We present here an empirical study comparing the accuracy rates of novices writing software in three programming languages: Quorum, Perl, and Randomo. The first language, Quorum, we call an evidence-based programming language, where the syntax, semantics, and API designs change in correspondence to the latest academic research and literature on programming language usability. Second, while Perl is well known, we call Randomo a Placebo-language, where some of the syntax was chosen with a random number generator and the ASCII table. We compared novices that were programming for the first time using each of these languages, testing how accurately they could write simple programs using common program constructs (e.g., loops, conditionals, functions, variables, parameters). Results showed that while Quorum users were afforded significantly greater accuracy compared to those using Perl and Randomo, Perl users were unable to write programs more accurately than those using a language designed by chance.

In the early 1990s, when I was teaching parallel programming to scientists, I discovered very quickly that they found some programming systems much easier to learn than others. Data parallelism and Linda's tuple spaces? They could get something working in half an hour. Message passing? It took hours to get as far. When Brent Gorda and I started teaching software engineering to scientists a few years later at Los Alamos National Laboratory, we initially used Perl; after switching to Python, we found that it only took two days to cover material that had previously taken three, and that students seemed to remember it better weeks or months later.

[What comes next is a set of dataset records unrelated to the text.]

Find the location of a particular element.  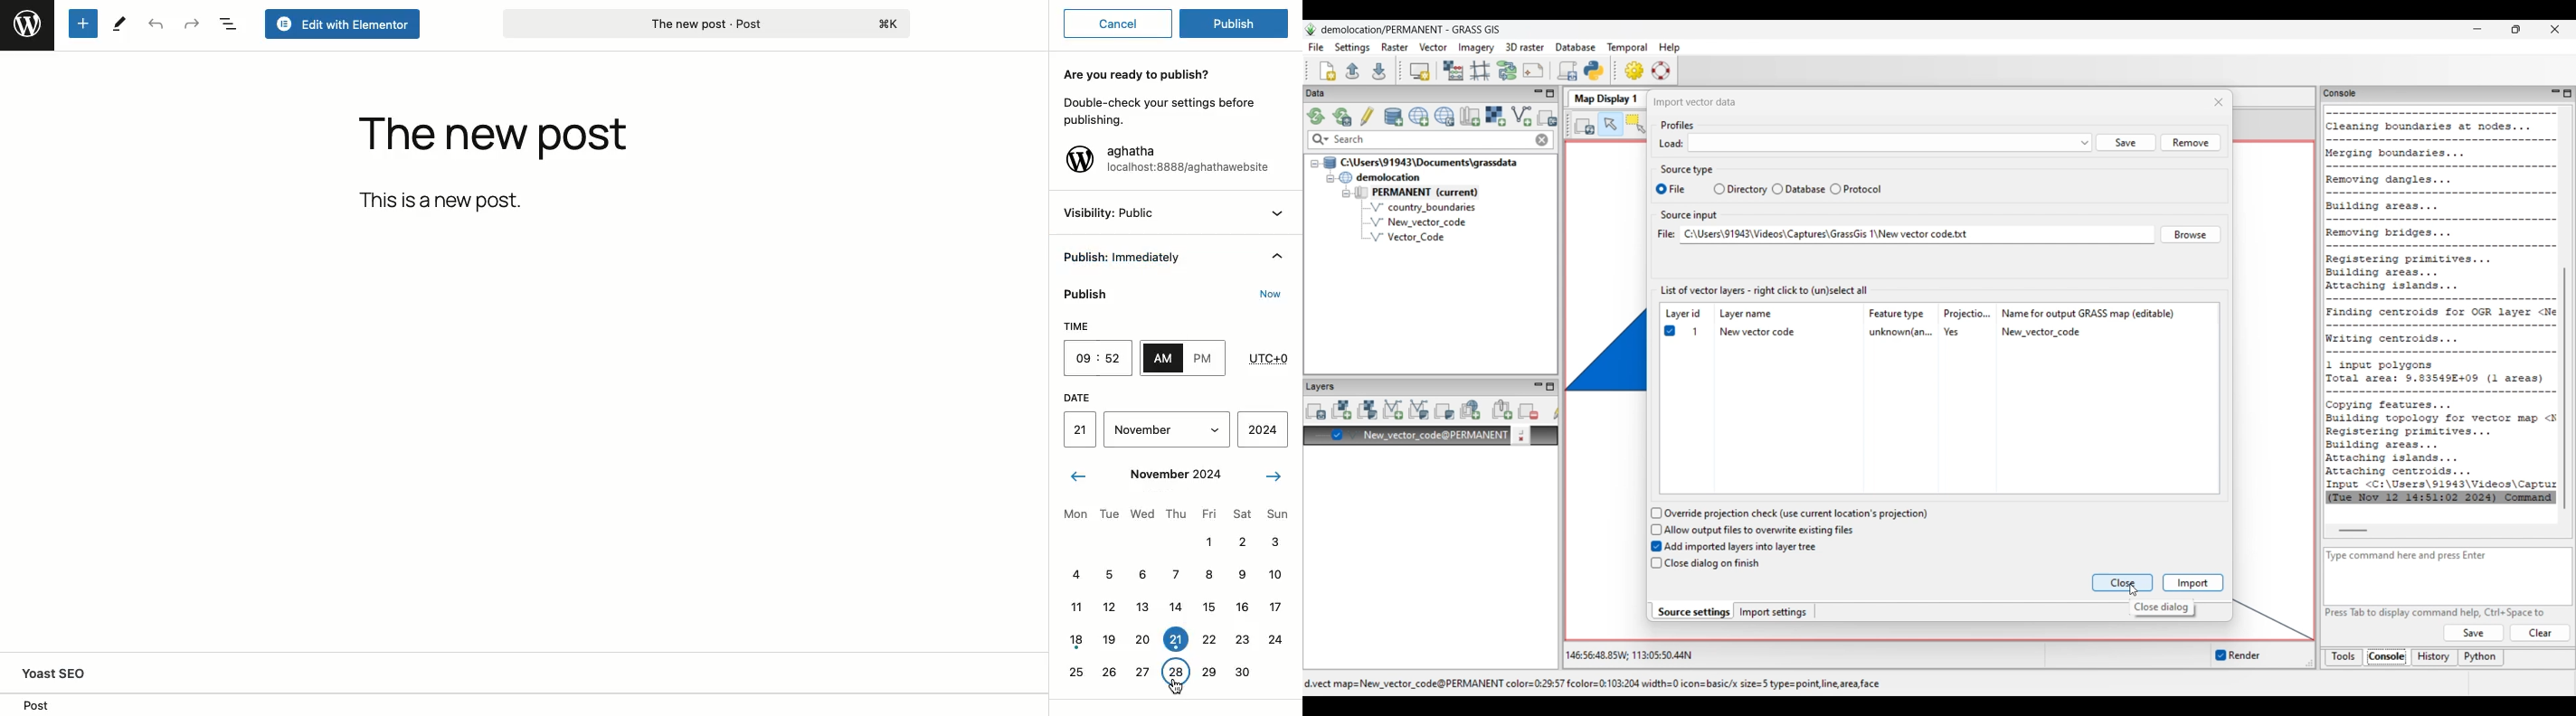

Publish is located at coordinates (1239, 21).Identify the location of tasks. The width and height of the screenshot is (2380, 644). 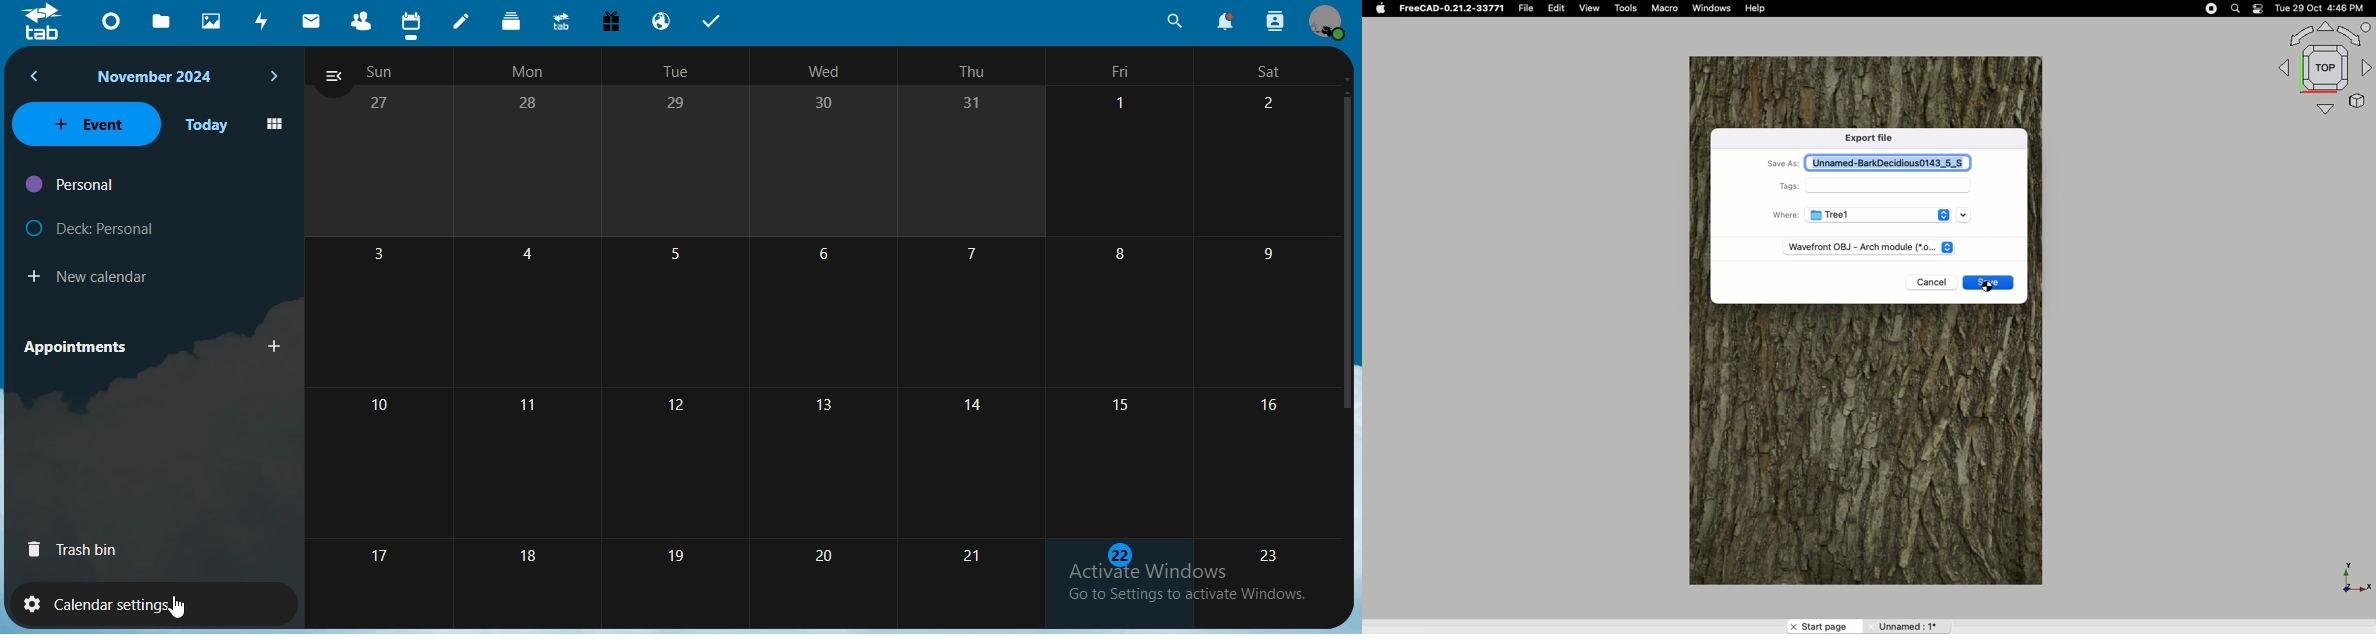
(715, 22).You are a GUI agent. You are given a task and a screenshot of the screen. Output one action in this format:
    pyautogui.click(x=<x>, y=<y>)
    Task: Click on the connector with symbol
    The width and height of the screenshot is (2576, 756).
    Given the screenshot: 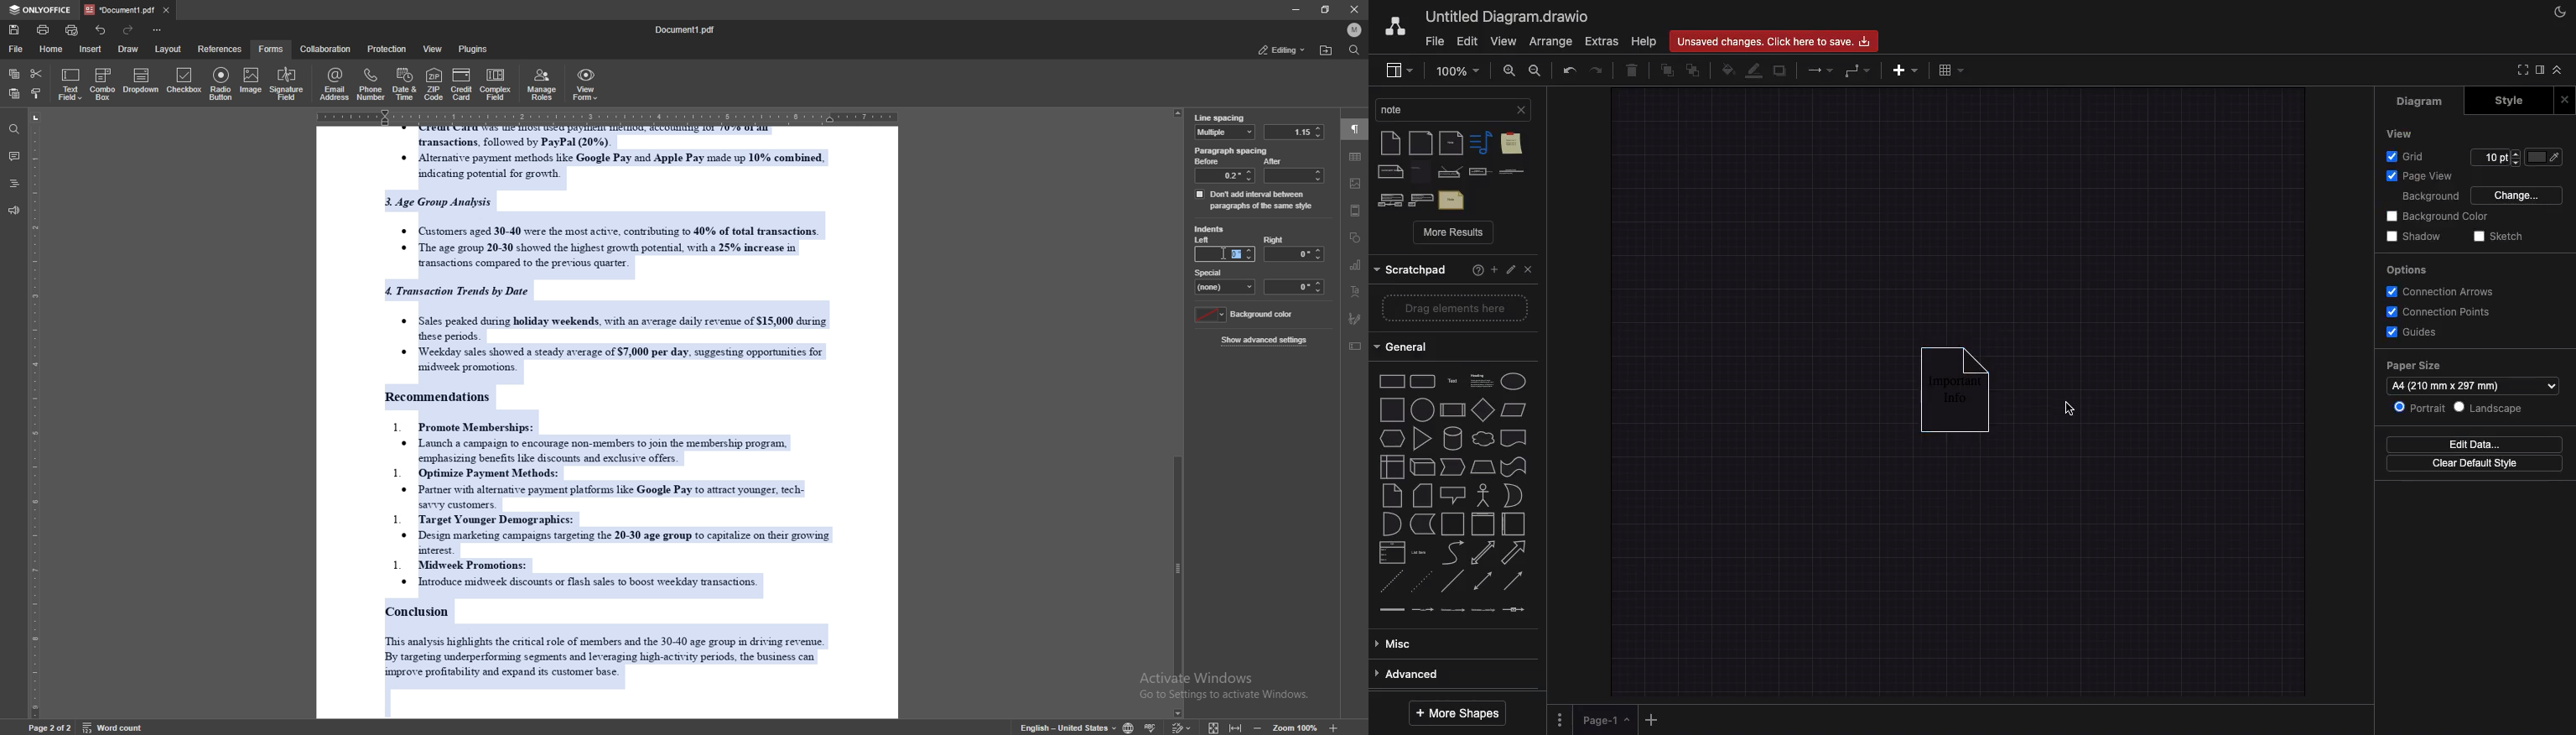 What is the action you would take?
    pyautogui.click(x=1514, y=615)
    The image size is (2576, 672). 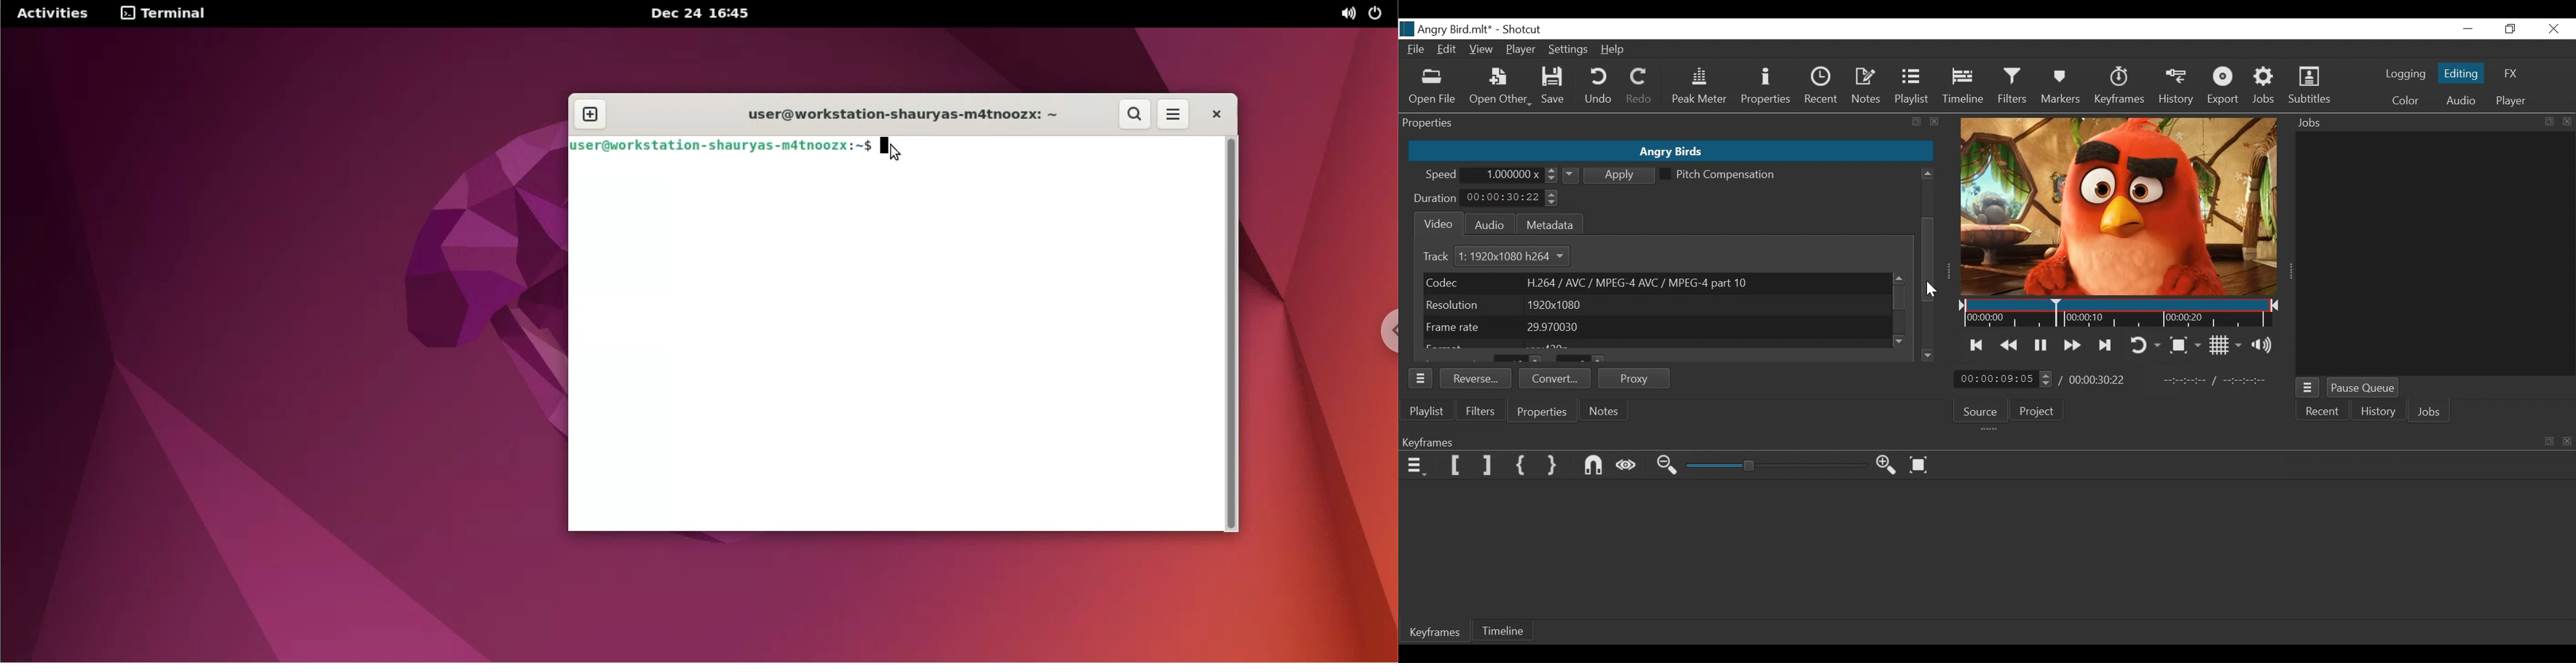 I want to click on Player, so click(x=1520, y=49). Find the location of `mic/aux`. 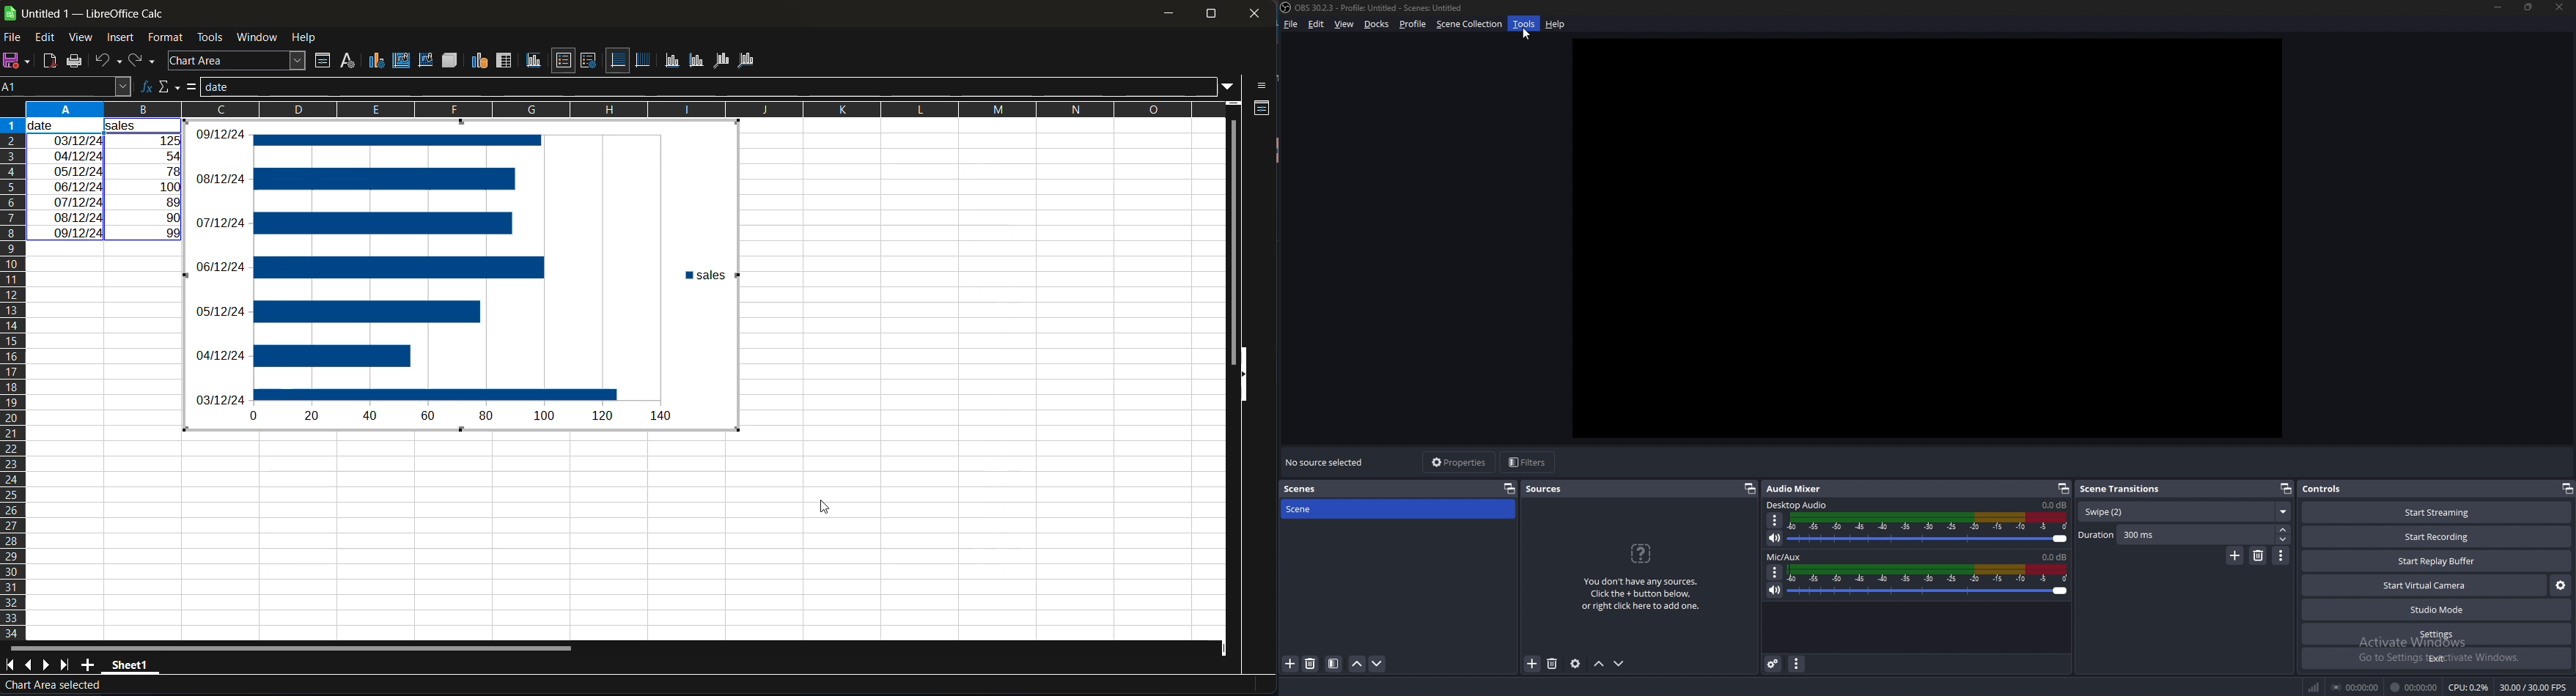

mic/aux is located at coordinates (1784, 557).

But everyone has stories like that about their favorite programming language. Haskell's fans swear that strong typing makes all the difference, while fans of Scheme are wont to claim that strong typing is for people with weak memories. If anything deserves empirical study (if only to put such claims to rest), it's this. That's why I enjoyed this paper so much. It isn't just their finding that novices using Perl were no more likely to write a correct program than novices using a language whose syntax was generated randomly (although I did smile quite broadly when I read that). This paper's real contribution is to show that such studies are possible—that we can and should put such claims to the test, just as Rossbach et al. did for transactional programming.